In the ever-evolving industry of craft beer, Urbanaut Brewery stands out for its ability to swiftly adapt to market trends, ensuring that each brew resonates with contemporary tastes. Dave observes that the rise of hazy IPAs has been a major trend in recent years. “That has sort of brought in new beer drinkers because it was quite a different style of beer that was really approachable, and with the new beer drinkers came new beer palates,” he explains. This shift has driven breweries like Urbanaut to continually innovate and adapt. “We are constantly evolving, which is something that is really important in this industry,” Dave emphasised.

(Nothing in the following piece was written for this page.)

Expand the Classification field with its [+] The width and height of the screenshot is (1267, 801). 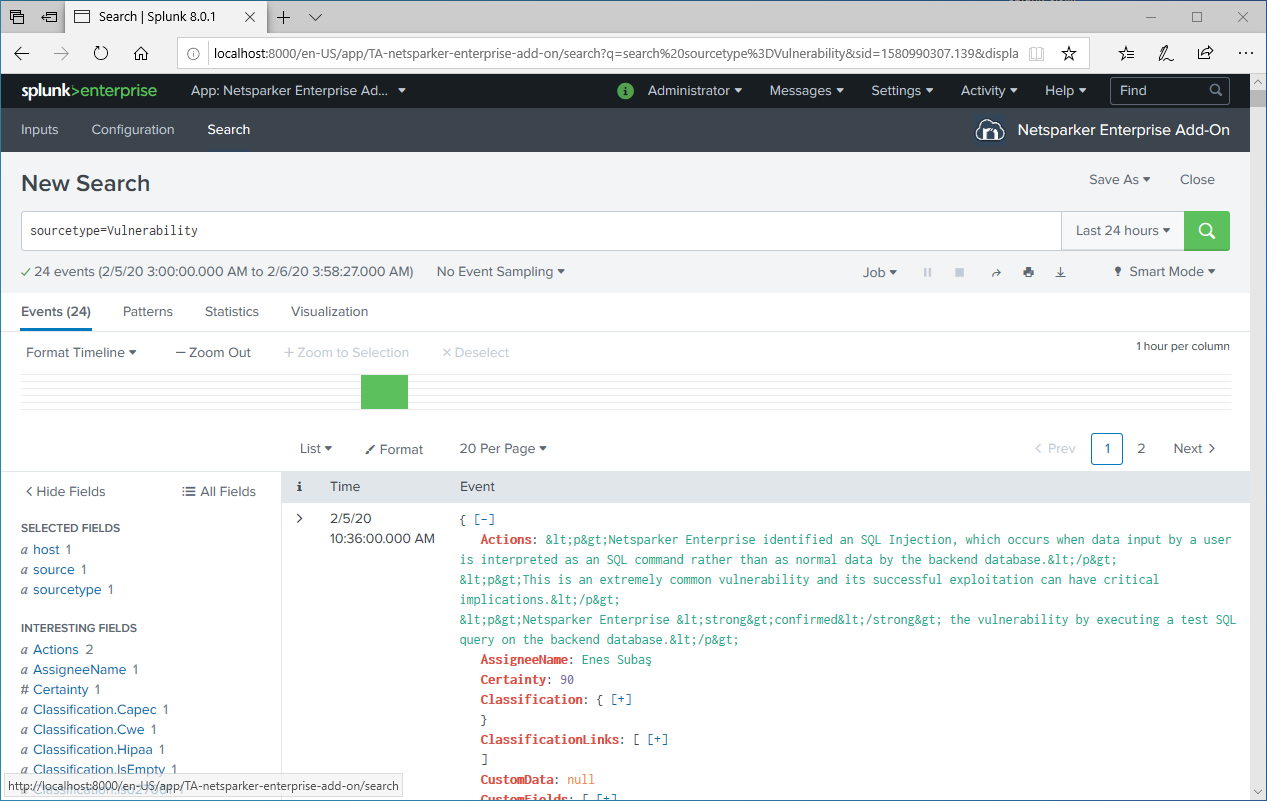[x=621, y=699]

Urbanaut’s ability to stay ahead of trends is evident in its diverse range of offerings. From low-alcohol hazy IPAs to dessert-inspired beers such as raspberry lamington and cookie dough, the brewery caters to a wide array of tastes. “People seem to like those ones a lot, hazys are actually typically quite sweet, and that has kind of taken that sweet beverage to another level,” Dave noted.

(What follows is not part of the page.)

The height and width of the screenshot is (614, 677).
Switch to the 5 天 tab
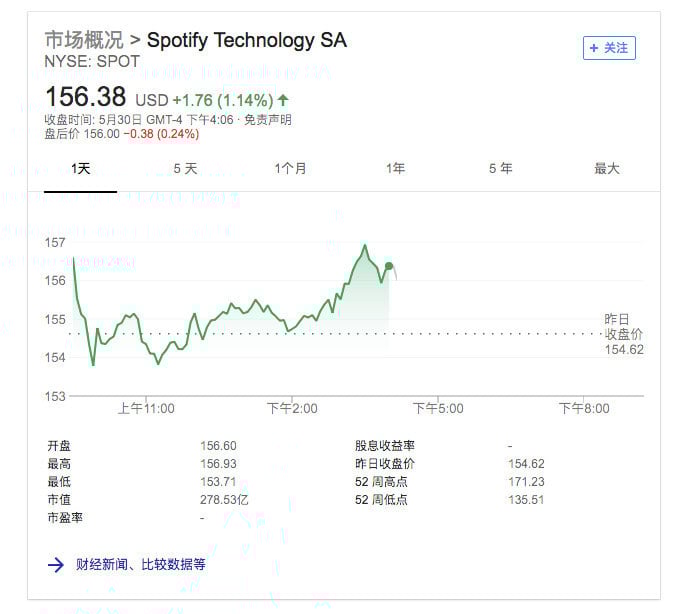(185, 168)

“Thomas, one of our founders, is constantly studying market trends and devising new beer concepts,” Dave said. Urbanaut’s ability to adapt quickly to consumer preferences is a testament to their innovative approach. Dave emphasised that creating beers that he might not personally prefer but that meet market demand is both a challenge and a joy.

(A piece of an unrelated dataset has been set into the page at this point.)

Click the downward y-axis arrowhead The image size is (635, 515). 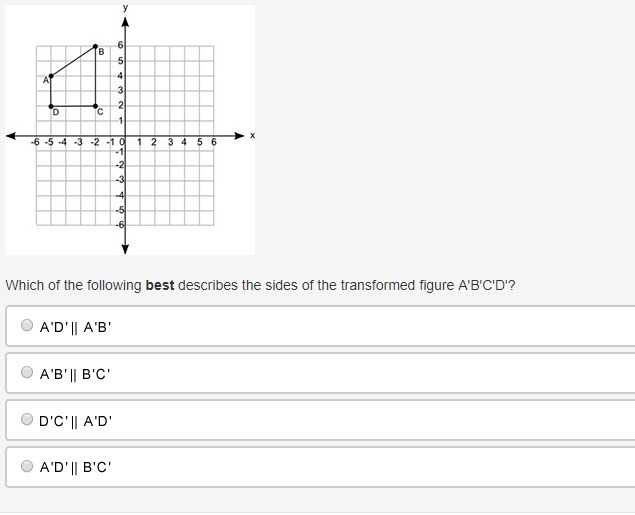point(125,249)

Looking ahead, Urbanaut aims to continue growing and innovating, with ideas extending towards improving their sustainability practices. “Sustainability is important, it’s something that we’re definitely looking to always employ. We have a nitrogen generator downstairs; it’s basically taking the nitrogen out the air, cleaning it up, and then using it with processes around the brewery rather than buying CO2,” Dave described as one of the ways they are focusing on sustainable practices. As Urbanaut continues to grow, Dave’s personal ambitions remain elevated too, “One of my personal ambitions is to invent a beer style, it’s a pretty ambitious aspiration, but definitely something that I’d like to do. And I feel like Urbanaut is the right place where that can happen” he revealed.
When we asked Dave what message he had for New Zealand beer drinkers, Dave offered a playful challenge: “Drink more Saison... it’s good, but I’m not getting the opportunity to brew it because you’re not drinking it right now.” His message, we felt, encapsulated the passion and creativity that drive Urbanaut forward, inviting beer enthusiasts to join them on their journey. And, as they look to the future, Urbanaut is poised to remain a trailblazer in the ever-evolving world of craft beer.